══ LISTED ENTRIES ══

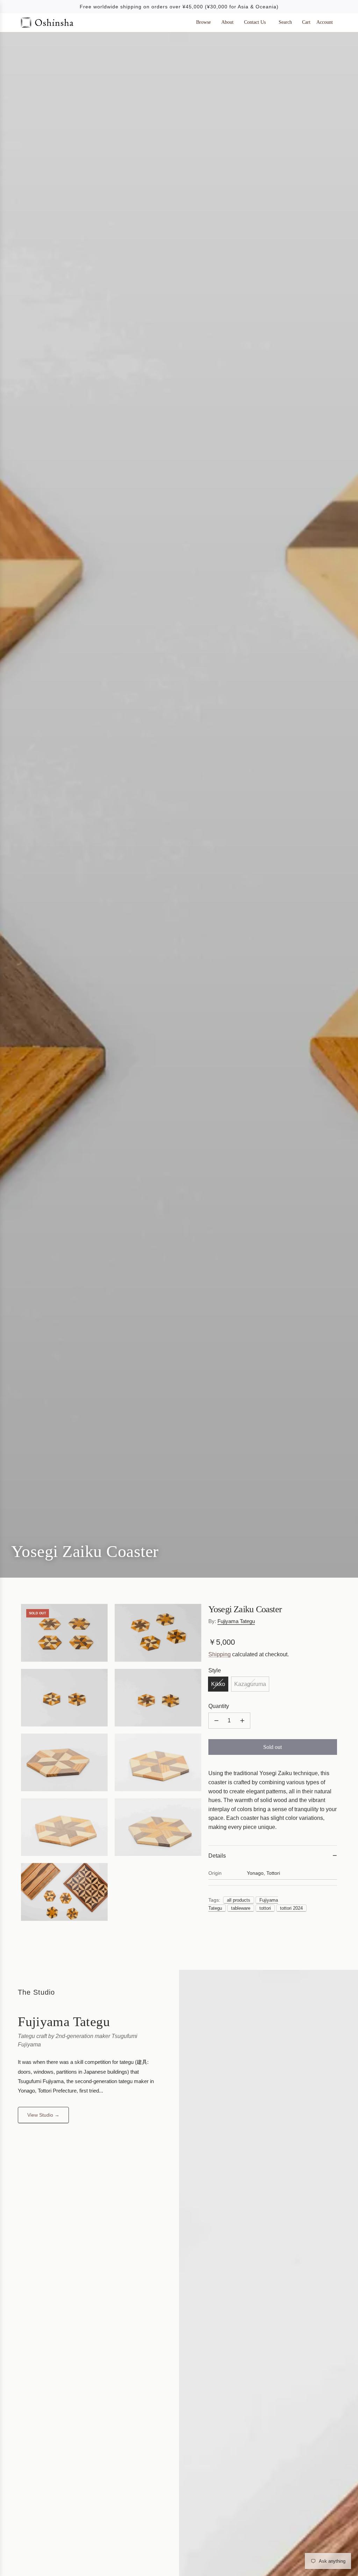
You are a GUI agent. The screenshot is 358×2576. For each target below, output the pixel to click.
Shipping (219, 1654)
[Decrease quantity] (216, 1720)
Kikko (218, 1684)
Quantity (218, 1706)
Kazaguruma (250, 1684)
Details (217, 1856)
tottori (265, 1908)
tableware (240, 1908)
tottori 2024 (291, 1908)
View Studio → (43, 2115)
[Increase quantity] (242, 1720)
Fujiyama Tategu (236, 1621)
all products (238, 1900)
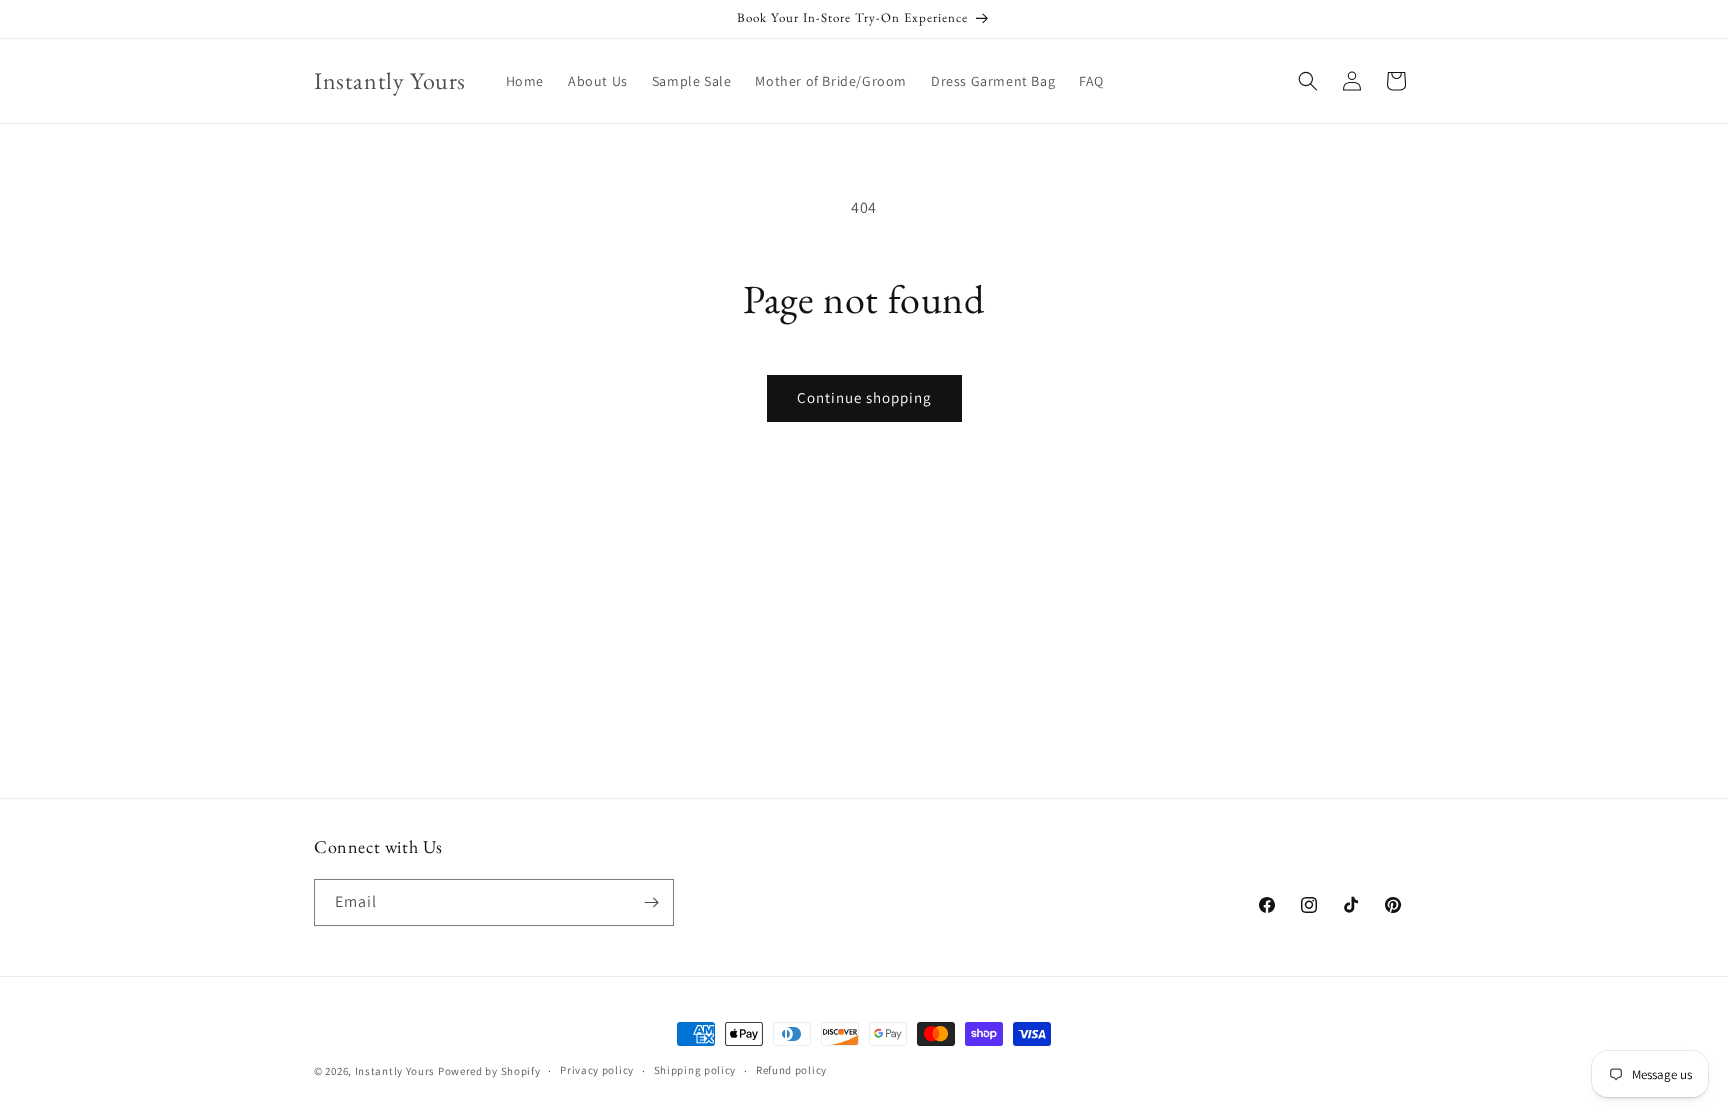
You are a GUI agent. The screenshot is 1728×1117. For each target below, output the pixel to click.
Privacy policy (597, 1070)
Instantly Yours (395, 1071)
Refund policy (791, 1070)
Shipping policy (695, 1070)
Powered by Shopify (489, 1071)
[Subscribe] (651, 902)
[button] (1308, 81)
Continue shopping (864, 397)
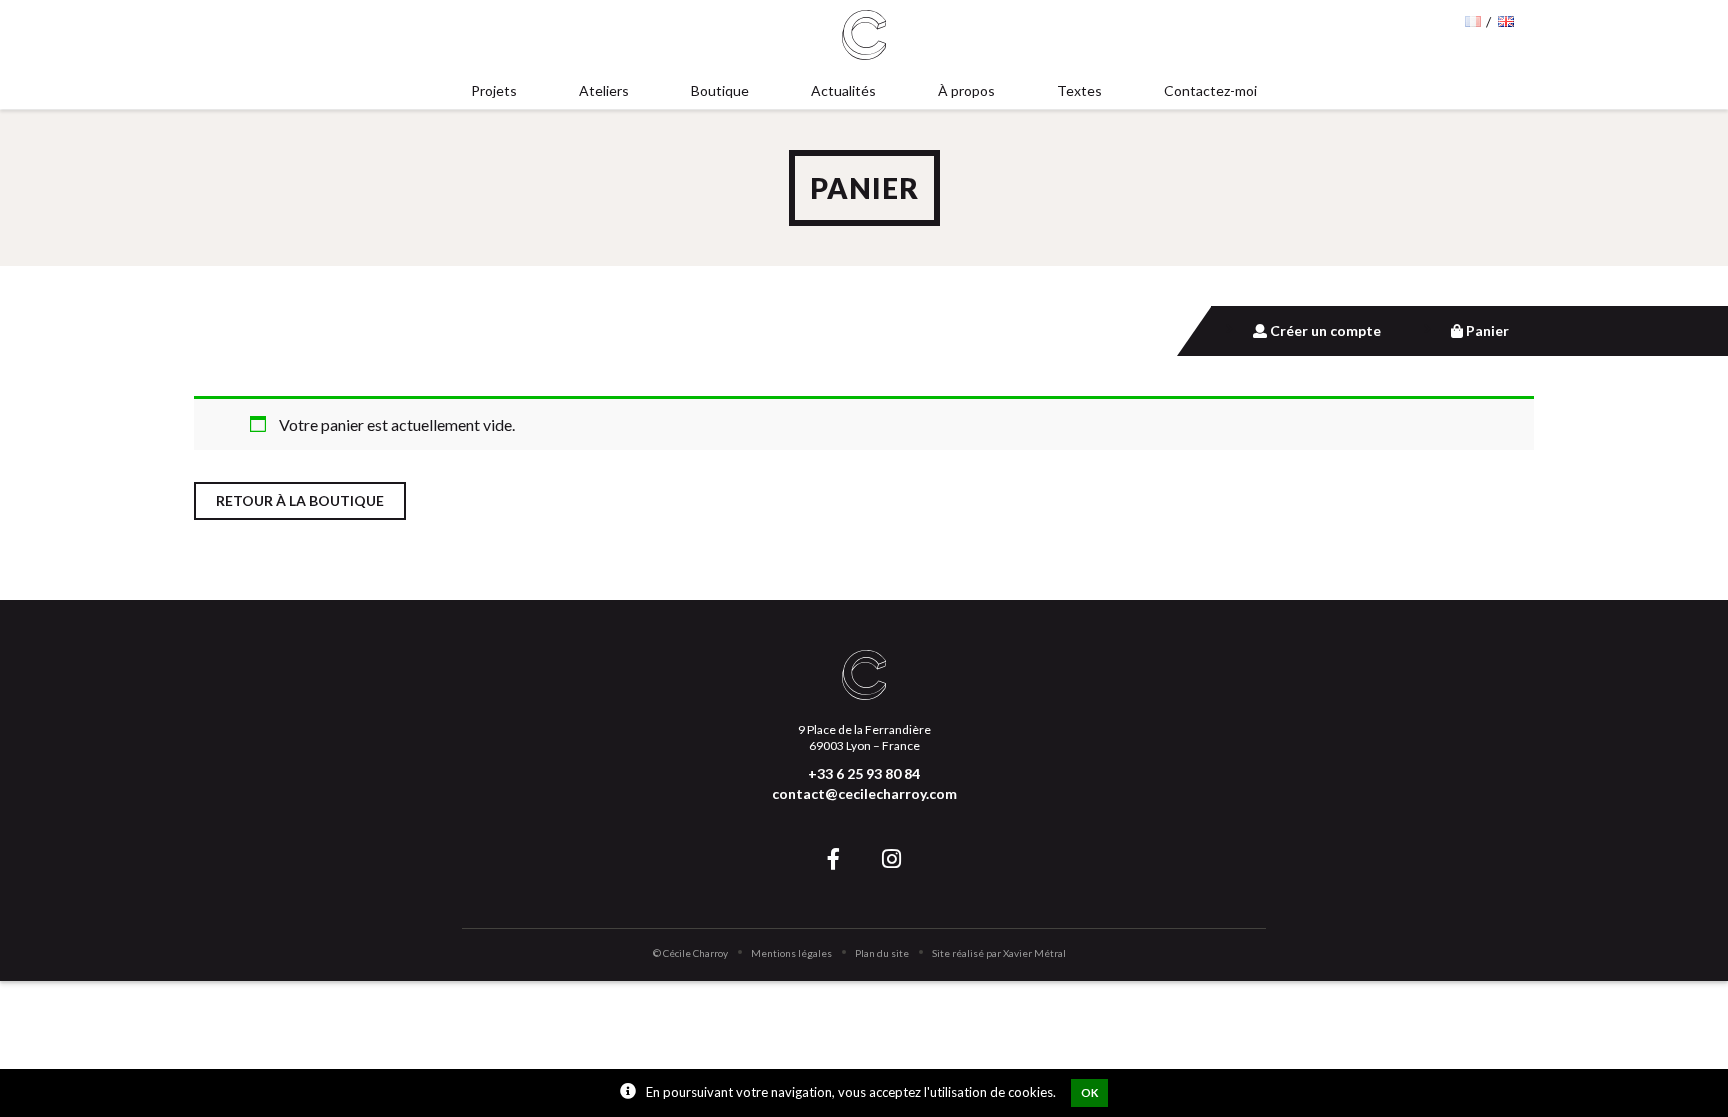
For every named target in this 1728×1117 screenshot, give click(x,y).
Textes (1079, 90)
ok (1089, 1092)
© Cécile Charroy (690, 953)
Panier (1486, 330)
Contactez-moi (1210, 90)
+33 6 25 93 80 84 (864, 773)
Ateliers (604, 90)
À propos (966, 90)
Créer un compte (1324, 330)
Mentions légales (791, 953)
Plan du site (882, 953)
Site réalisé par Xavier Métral (999, 953)
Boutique (720, 90)
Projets (494, 90)
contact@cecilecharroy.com (864, 793)
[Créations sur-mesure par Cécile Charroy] (864, 36)
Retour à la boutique (300, 500)
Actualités (843, 90)
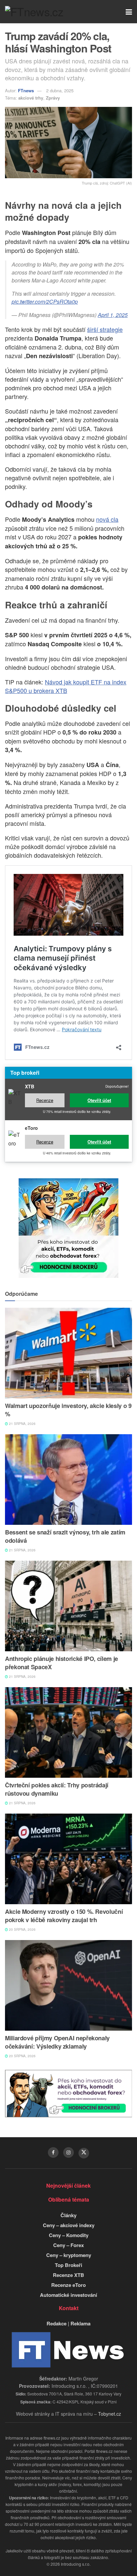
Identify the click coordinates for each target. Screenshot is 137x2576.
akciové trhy (30, 98)
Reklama (80, 2323)
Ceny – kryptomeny (68, 2255)
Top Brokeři (68, 2265)
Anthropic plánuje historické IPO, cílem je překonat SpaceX (61, 1662)
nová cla (107, 519)
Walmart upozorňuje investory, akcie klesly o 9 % (68, 1409)
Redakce (57, 2323)
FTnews (26, 90)
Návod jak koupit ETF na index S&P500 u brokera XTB (65, 686)
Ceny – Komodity (68, 2235)
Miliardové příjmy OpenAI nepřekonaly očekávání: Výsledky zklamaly (57, 2042)
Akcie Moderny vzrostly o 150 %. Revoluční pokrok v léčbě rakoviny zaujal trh (64, 1915)
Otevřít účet (99, 1100)
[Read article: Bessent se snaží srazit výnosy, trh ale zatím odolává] (68, 1479)
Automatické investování (68, 2295)
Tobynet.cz (109, 2413)
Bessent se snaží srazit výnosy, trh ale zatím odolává (65, 1536)
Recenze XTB (68, 2275)
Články (68, 2215)
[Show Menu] (129, 11)
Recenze (44, 1100)
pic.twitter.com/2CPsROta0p (45, 301)
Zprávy (53, 98)
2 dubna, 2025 (59, 90)
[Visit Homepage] (34, 11)
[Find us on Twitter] (83, 2153)
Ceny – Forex (68, 2245)
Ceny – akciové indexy (68, 2225)
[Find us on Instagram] (68, 2152)
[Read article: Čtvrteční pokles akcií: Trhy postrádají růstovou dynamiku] (68, 1732)
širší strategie (105, 329)
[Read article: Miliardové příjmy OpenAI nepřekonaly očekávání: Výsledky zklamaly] (68, 1985)
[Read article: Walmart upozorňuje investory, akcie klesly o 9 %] (68, 1353)
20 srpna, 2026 (22, 1929)
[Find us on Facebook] (53, 2152)
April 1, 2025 (113, 315)
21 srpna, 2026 (22, 1423)
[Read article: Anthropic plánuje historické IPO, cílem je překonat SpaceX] (68, 1606)
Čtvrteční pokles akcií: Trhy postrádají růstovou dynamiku (56, 1789)
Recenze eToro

═══

- **ASSIGNED TASK**
Exactly reproduce each record, leaving out any pictures.

- **PROBLEM SOLUTION**
You are a GUI agent. The screenshot is 358×2576. For each target below, output the pixel to click.
Shipping (219, 1654)
[Decrease quantity] (216, 1720)
Kikko (218, 1684)
Quantity (218, 1706)
Kazaguruma (250, 1684)
Details (217, 1856)
tottori (265, 1908)
tableware (240, 1908)
tottori 2024 (291, 1908)
View Studio → (43, 2115)
[Increase quantity] (242, 1720)
Fujiyama Tategu (236, 1621)
all products (238, 1900)
You are a GUI agent. The screenshot is 1728×1117. For each target below, output the pixel to click.
Privacy policy (597, 1070)
Instantly Yours (395, 1071)
Refund policy (791, 1070)
Shipping policy (695, 1070)
Powered by Shopify (489, 1071)
[Subscribe] (651, 902)
[button] (1308, 81)
Continue shopping (864, 397)
For every named target in this 1728×1117 screenshot, give click(x,y).
Textes (1079, 90)
ok (1089, 1092)
© Cécile Charroy (690, 953)
Panier (1486, 330)
Contactez-moi (1210, 90)
+33 6 25 93 80 84 (864, 773)
Ateliers (604, 90)
À propos (966, 90)
Créer un compte (1324, 330)
Mentions légales (791, 953)
Plan du site (882, 953)
Site réalisé par Xavier Métral (999, 953)
Boutique (720, 90)
Projets (494, 90)
contact@cecilecharroy.com (864, 793)
[Créations sur-mesure par Cécile Charroy] (864, 36)
Retour à la boutique (300, 500)
Actualités (843, 90)
Identify the click coordinates for each target. Screenshot is 137x2576.
akciové trhy (30, 98)
Reklama (80, 2323)
Ceny – kryptomeny (68, 2255)
Top Brokeři (68, 2265)
Anthropic plánuje historické IPO, cílem je překonat SpaceX (61, 1662)
nová cla (107, 519)
Walmart upozorňuje investory, akcie klesly o 9 % (68, 1409)
Redakce (57, 2323)
FTnews (26, 90)
Návod jak koupit ETF na index S&P500 u brokera XTB (65, 686)
Ceny – Komodity (68, 2235)
Miliardové příjmy OpenAI nepřekonaly očekávání: Výsledky zklamaly (57, 2042)
Akcie Moderny vzrostly o 150 %. Revoluční pokrok v léčbě rakoviny zaujal trh (64, 1915)
Otevřít účet (99, 1100)
[Read article: Bessent se snaží srazit výnosy, trh ale zatím odolává] (68, 1479)
Automatické investování (68, 2295)
Tobynet.cz (109, 2413)
Bessent se snaží srazit výnosy, trh ale zatím odolává (65, 1536)
Recenze XTB (68, 2275)
Články (68, 2215)
[Show Menu] (129, 11)
Recenze (44, 1100)
pic.twitter.com/2CPsROta0p (45, 301)
Zprávy (53, 98)
2 dubna, 2025 (59, 90)
[Visit Homepage] (34, 11)
[Find us on Twitter] (83, 2153)
Ceny – Forex (68, 2245)
Ceny – akciové indexy (68, 2225)
[Find us on Instagram] (68, 2152)
[Read article: Čtvrteční pokles akcií: Trhy postrádají růstovou dynamiku] (68, 1732)
širší strategie (105, 329)
[Read article: Miliardové příjmy OpenAI nepřekonaly očekávání: Výsledky zklamaly] (68, 1985)
[Read article: Walmart upozorňuje investory, akcie klesly o 9 %] (68, 1353)
20 srpna, 2026 (22, 1929)
[Find us on Facebook] (53, 2152)
April 1, 2025 (113, 315)
21 srpna, 2026 (22, 1423)
[Read article: Anthropic plánuje historické IPO, cílem je překonat SpaceX] (68, 1606)
Čtvrteční pokles akcií: Trhy postrádají růstovou dynamiku (56, 1789)
Recenze eToro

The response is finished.